Políticas de combate
Sears afirma que para fazer frente ao problema é necessário ainda que as autoridades estabeleçam políticas públicas que proíbam o bullying baseado na orientação sexual ou na identidade de gênero. “Elas são tão importantes quanto as práticas pedagógicas e materiais escolares que colocam em questão a heterodoxia sexual e de gênero”. Nos países europeus, como a Inglaterra, há organizações encarregadas de fazer pesquisas e trabalhos de conscientização nas escolas. A principal delas é a Stonewall e seus projetos, de uma maneira geral, têm obtido resultados satisfatórios. No Brasil, as políticas específicas voltadas para o problema ainda são incipientes, mas já começam a surgir. O militante gay Márcio Caetano, 39 anos, diz que o Grupo Arco-Íris do Rio de Janeiro foi uma das principais organizações a discutir a identidade LGBT na educação escolar do país. “Em 2005 desenvolvemos o projeto 'Rompendo Fronteiras e Discutindo a Diversidade Sexual na Escola', em parceria com o MEC. Estamos investindo em pesquisas com jovens em fase escolar, temos resultados expressivos que já foram apresentados em congressos científicos e outros eventos.
Superação
Apesar dos traumas e dificuldades em lidar com a questão, a maior parte dos entrevistados disse ter superado o problema.
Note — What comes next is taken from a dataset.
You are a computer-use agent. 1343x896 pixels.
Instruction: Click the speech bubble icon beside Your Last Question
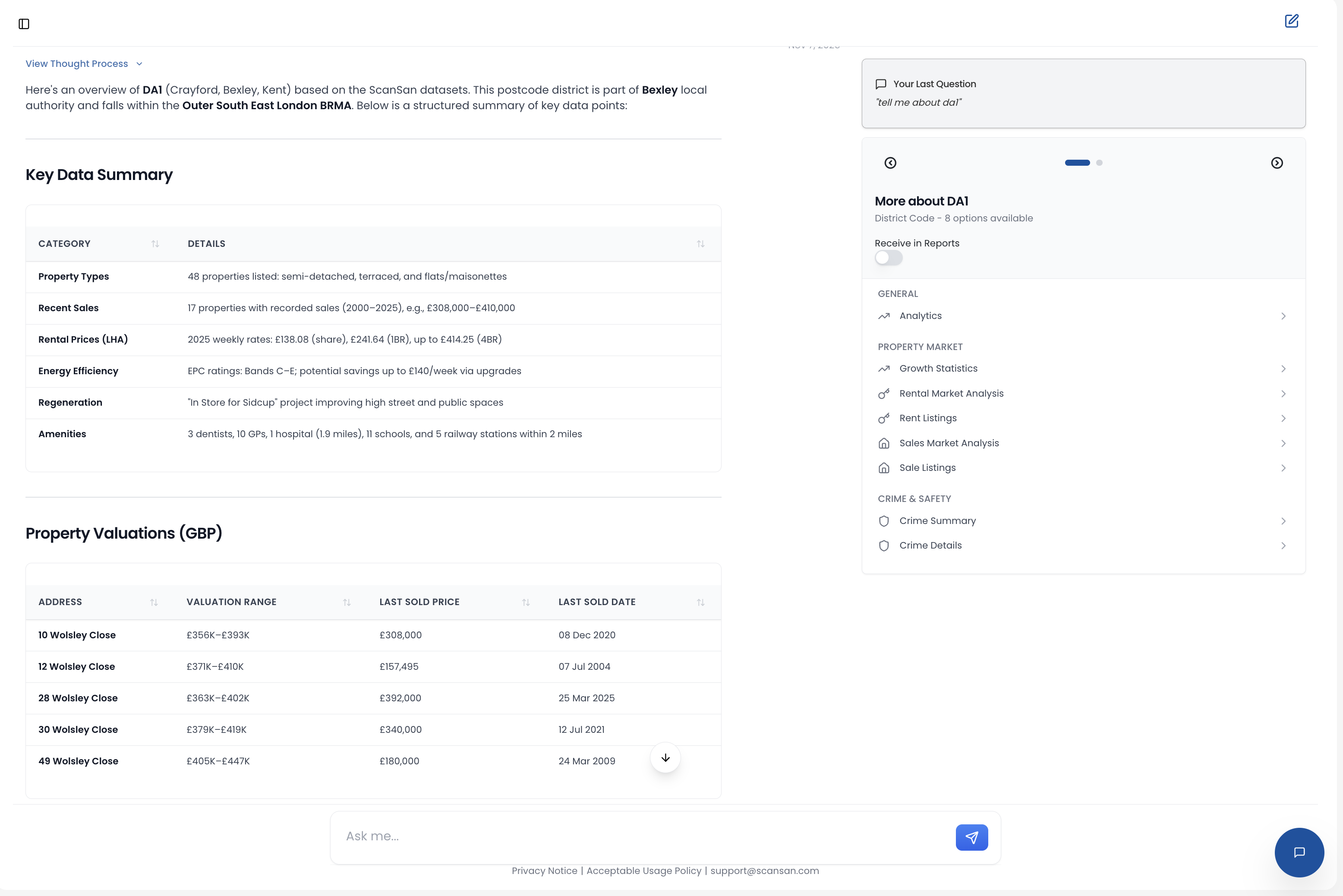[x=880, y=83]
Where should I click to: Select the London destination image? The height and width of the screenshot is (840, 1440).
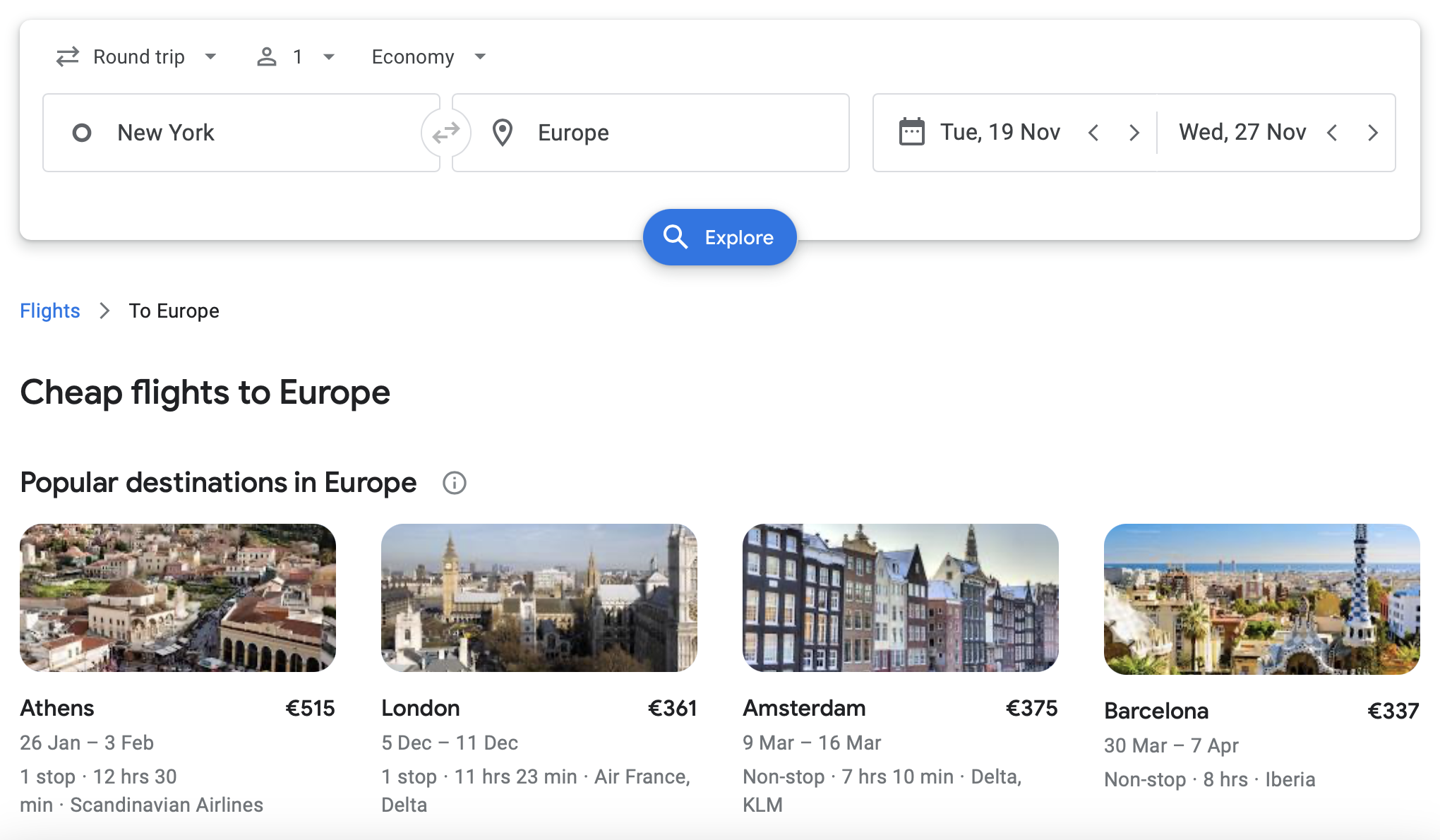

Aguinaldo Silva revela no blog ter guardado a história em segredo durante 52 anos. “Nunca fiz análise, para não ter que deitar num sofá e contá-la a um estranho” - relata o autor, dizendo ser feliz por não ser mais feio, pobre e muito menos esquisito. Já afeminado... “A verdade é que de vez em quando ainda desmunheco. Mas acho que isso é destino!” - brinca. Rique, que também nunca fez terapia, diz que o importante é se manifestar. “Se a pessoa que sofre não faz isso, vai ser difícil alguém tomar uma atitude. Amadureci muito antes dos outros” - constata. Já os que optaram pela ajuda de um terapeuta acreditam que o caminho é a auto-aceitação. “O processo é doloroso, mas necessário”- conta Samir. “Quando você se aceita, o que as pessoas falam torna-se menos importante. Na faculdade, nunca fui zoado” - complementa Roberto. A psicóloga Cibele Fernandes sugere ainda que para diminuir o preconceito é preciso também trabalhar desde cedo conceitos, como respeito, carinho e o cuidado com o corpo do outro. “Temos que entender que a prática do sexo compete somente a quem está envolvido. Dessa forma, haverá pessoas mais saudáveis do ponto de vista sexual” – conclui.